In therapy this evening, E approaches SL as a defense mechanism. I begin to argue, “But wait, what if SL is right? What if I did make it all up?”
As we go back and forth on this topic, it seems that E is not talking to me. She is talking to a fierce, stubborn girl. I am still there as myself, watching it all, but all my adult reactions are tucked away as I just let the angry girl talk.
The girl can’t tolerate even the idea that my father might have molested me. She is indignant at the suggestion.

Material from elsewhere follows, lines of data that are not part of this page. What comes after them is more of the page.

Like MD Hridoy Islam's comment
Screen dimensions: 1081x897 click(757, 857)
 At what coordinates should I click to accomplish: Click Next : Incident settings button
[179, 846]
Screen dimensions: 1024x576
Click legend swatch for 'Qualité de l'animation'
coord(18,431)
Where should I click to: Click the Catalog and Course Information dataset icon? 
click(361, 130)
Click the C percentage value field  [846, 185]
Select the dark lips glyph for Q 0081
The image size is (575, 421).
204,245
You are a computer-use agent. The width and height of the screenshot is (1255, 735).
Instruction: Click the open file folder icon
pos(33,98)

E asks her a lot of questions, and she responds with some of the things she loves about her dad: how much fun he can be, how silly, how he thinks she is smart and is proud of her for that, how he likes that she is good at math. He’s gone at work a lot but when he’s around, he acts like he likes to be with her. She knows he loves her. He wouldn’t hurt her.
E is quite gentle with this girl and acknowledges how important this attention from her dad must be to her. She didn’t get it in a lot of other places. She can’t bear to give it up. She’s worried that if adult Q even opens up the topic of something negative about her dad, that might undermine her connection to her dad. No, no, no. It’s not true. It can’t be.
So E asks if the girl would like me, adult Q, to show her that I see all the good things about my dad. This is the first time that the girl says yes to anything. I agree to make a book or a collage or something. Then E tries to talk a little about how grown-ups can be both good and bad, or they can be good and do a bad thing. But the girl is not having any of it, and E agrees we can save some of that for later.
It’s a strange session, and I leave feeling exhausted, but at the same time, a little relieved. I finally have something to do besides just yell at SL to go away–which wasn’t working anyway. And though I know it may not make sense to some readers, it makes me oddly happy to think of pulling together a lot of my good memories of time spent with my father.